After a year of preparations, the lawsuit that could determine the future of the driverless car goes to trial this week. It’s Waymo vs Uber in what may be one of the biggest tech trials of the year.

Waymo, which is owned by Google’s parent company Alphabet, is suing Uber for allegedly stealing trade secrets and infringing its patents. It claims that a top Google engineer, Anthony Levandowski, downloaded thousands of secret Waymo documents and then joined Uber which used those secret designs in its own driverless cars.

The jury trial should last for a couple of weeks, with a verdict expected before the end of February. Here’s everything you need to know about one of the highest-profile clashes between tech rivals yet.

The allegations

Waymo alleges that three Google employees, including Anthony Levandowski, stole trade secrets relating to LiDAR technology – a kind of light-emitting radar that is used to help autonomous cars navigate. It alleges that Levandowski, who co-founded the Waymo project in 2009, downloaded some 14,000 secret documents before leaving to found his own autonomous trucking startup, Otto, in January 2016. In August 2016 Uber bought Otto for a reported $680 million (£484m) and made Levandowski vice-president of engineering at the firm.

According to Waymo, those LiDAR designs that Levandowski downloaded were subsequently used by Uber in their own driverless car projects. The crux of Uber’s defence will rely on it proving that it never used those stolen trade secrets in its own LiDAR systems.

What’s at stake?

Uber’s reputation has already been dragged through the mud in 2017, and a ruling against it has the potential to leave a sour taste in the mouth of its new CEO, Dara Khosrowshahi, who has promised to turn the company around. To avoid losing the case, Uber will have to prove that followed all proper legal processes when it hired Levandowski, and wasn’t hiring him because he had access to Waymo’s trade secrets.

There is also potentially a huge amount of cash on the line. While there is not yet an official damages figure named by Waymo, the company has mentioned a figure as high as $1.8 billion (£1.28bn). To work out the true figure, Waymo will need to have some sense of how large the self-driving market is and how crucial its LiDAR information was to Uber’s own self-driving cars.

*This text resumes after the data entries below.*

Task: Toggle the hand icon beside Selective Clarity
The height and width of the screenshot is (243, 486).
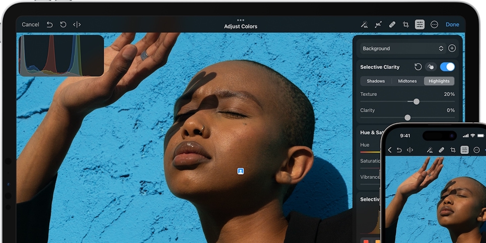Action: (431, 67)
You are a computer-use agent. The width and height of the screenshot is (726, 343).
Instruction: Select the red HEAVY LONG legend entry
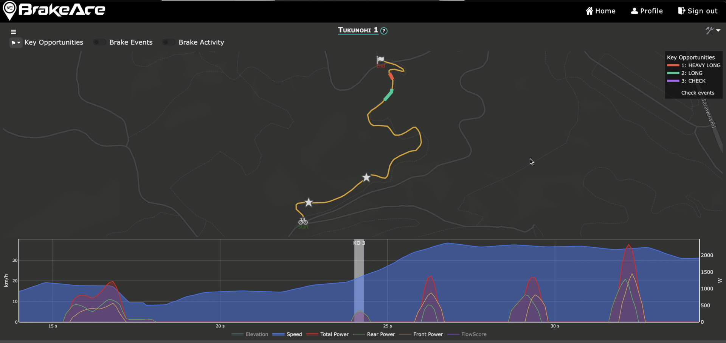(694, 65)
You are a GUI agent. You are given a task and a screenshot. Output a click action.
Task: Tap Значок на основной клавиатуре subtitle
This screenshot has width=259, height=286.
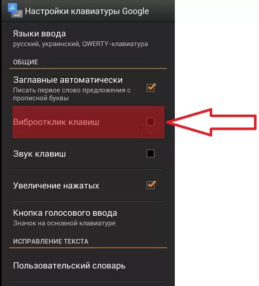coord(64,223)
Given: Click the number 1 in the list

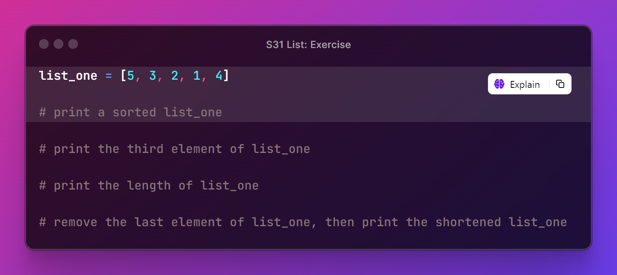Looking at the screenshot, I should point(196,76).
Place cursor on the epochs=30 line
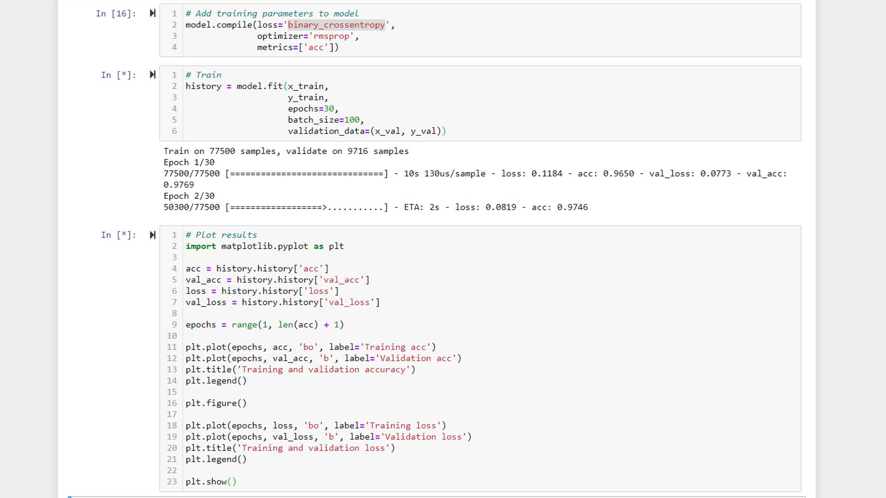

Regardless of the outcome of the case, the legal fees for the trial are already mounting up. The two companies have already spent an estimated $300 million (£213m) in preparing for the case.

Who’s involved?

Waymo is the plaintiff in this case. Founded in 2009, as part of Google self-driving car project, it was officially spun out of Google in 2016 and is now owned by Google’s parent company, Alphabet. In November 2017, it become the first company to put fully self-driving cars on US roads without a safety driver.

On the other side of the courtroom is Uber. Founded in 2009, the taxi-hailing company started hiring autonomous vehicle researchers in 2015 and has a deal with Volvo that will see the company buy 24,000 self-driving cars between 2019 and 2021. The case will see Uber founder and former CEO Travis Kalanick make his first public appearance since he was forced to resign in June 2017 amidst allegations that he had done nothing to stop the culture of sexual harassment at the company.

Caught between the two autonomous giants is Levandowski. The engineer helped Google become a leading force in the autonomous car world before leaving to found his own self-driving truck startup, Otto, which was subsequently bought by Uber. In March 2017, the presiding Judge on the case, William Alsup, ordered Levandowski to stop working on LiDAR for Uber and he was subsequently fired from the company for failing to cooperate in an internal investigation.

Although he is expected to take the stand in this case, it’s unlikely that Levandowski will say much. During his pre-trial deposition, he invoked his Fifth Amendment right more than 400 times, declining to give any information that may incriminate him. Bizarrely, Levandowski also recently founded a religious group he called Way of the Future, which worships an AI god.

What’s next?

The trial is expected to go on for at least a couple of weeks, and should wrap up by February 23. After that, the jury will go away and deliberate and should come back with a verdict before the end of February.